Al final, aquí estamos: clavando la sombrilla, poniendo una de esas tiendas de campañas playeras con los bolsos y mochilas asegurados, la nevera protegida del calor y situando las toallas estratégicamente para seguir el camino del sol.

Apenas hemos pasado el mediodía y agradecemos que no esté llena la playa. Dada la cercanía al piso donde alquilamos, nos hemos quedado en la playa de la Misericordia. Es posible que con el paso de las horas nuestra tranquilidad desaparezca y se llene de niñatos pegando gritos, jugando al fútbol, poniendo reggaetón a todo volumen o fumando.

Sé que viví esa época de idiotez supina, llamada adolescencia; que debería ser un poco más tolerante o comprensiva con esta nueva generación, pero... ¡yo no era tan idiota, por favor!

Estaba enamorada del tonto de turno —lo que suele pasar— y quería que me mirara, que supiera que existo. Así que terminaba haciendo cualquier cosa para ganarme su atención. Apenas tenía dieciséis años, me creía que lo sabía todo en la vida y una cosa que he descubierto es que nunca entenderás cómo funciona esto de vivir. Cuando menos te lo esperes... ¡una sorpresa que no suelen de ser de las buenas!

Ya me estoy diluyendo... La cosa es que parecía que el pan triste ese había captado mis señales de cortejo y estuvo muy atento a mí, durante todo el día. En un momento, nos fuimos a dar un paseo los dos solos por la orilla y cuando yo estaba dispuesta a pedirle que saliéramos juntos tras un par de besos, me dijo que si rompía con Soraya —su actual pareja y una de las chicas de mi grupo, que justo no estaba ese día—, correría a mis brazos.

Me sentí mal por mil razones distintas: porque había jugado conmigo, había engañado a Soraya y nuestra amiga jamás nos había contado que estaba con él —cuando en nuestro grupo todas compartíamos nuestras confidencias.

Y así fue cómo me rompieron mi corazón adolescente y me llevé mi primer palo con una amistad. ¡Parece que estoy condenada a repetir ciertos patrones!

—¿Nos vamos al agua? —pregunta Félix, una vez embadurnado de protector solar.

—Échame por la espalda —le pido y me volteo.

Me arqueo cuando siento el contacto con la fría crema. Sus manos empiezan a recorrer mi espalda delicadamente, no llega a ser un masaje, pero me está encendiendo. Me muerdo el labio, cierro los ojos y recuerdo que estoy en la playa. No sé qué tiene este hombre que cada vez que me toca...

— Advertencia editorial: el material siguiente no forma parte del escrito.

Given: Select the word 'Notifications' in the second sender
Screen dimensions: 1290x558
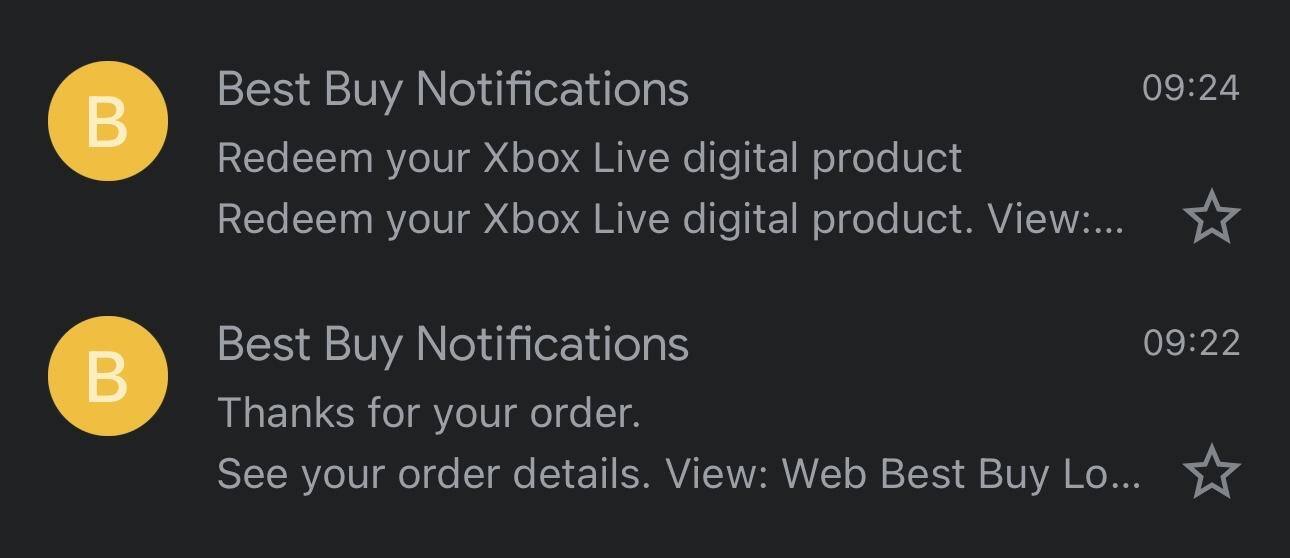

—¡Listo! —exclama, orgulloso de su trabajo.

Lo agarro de la cabeza, tiro de él y lo beso profundamente.

—¿Has follado alguna vez en el agua? —le pregunto con mi tono de voz más sexi que tengo.

—N-no... Y no sé si es el mejor sitio...

—Tienes suerte que sea de día.

—No sé si llamarlo suerte. Al menos no terminaremos en la cárcel.

—¿No te gustaría hacer alguna locura que terminara con los dos entre rejas? ¿Un ratito sólo?

—Hace tiempo te habría dicho que sí a todo. Hoy por mi trabajo, diría que tengo que hacer buena letra si no quiero que me echen.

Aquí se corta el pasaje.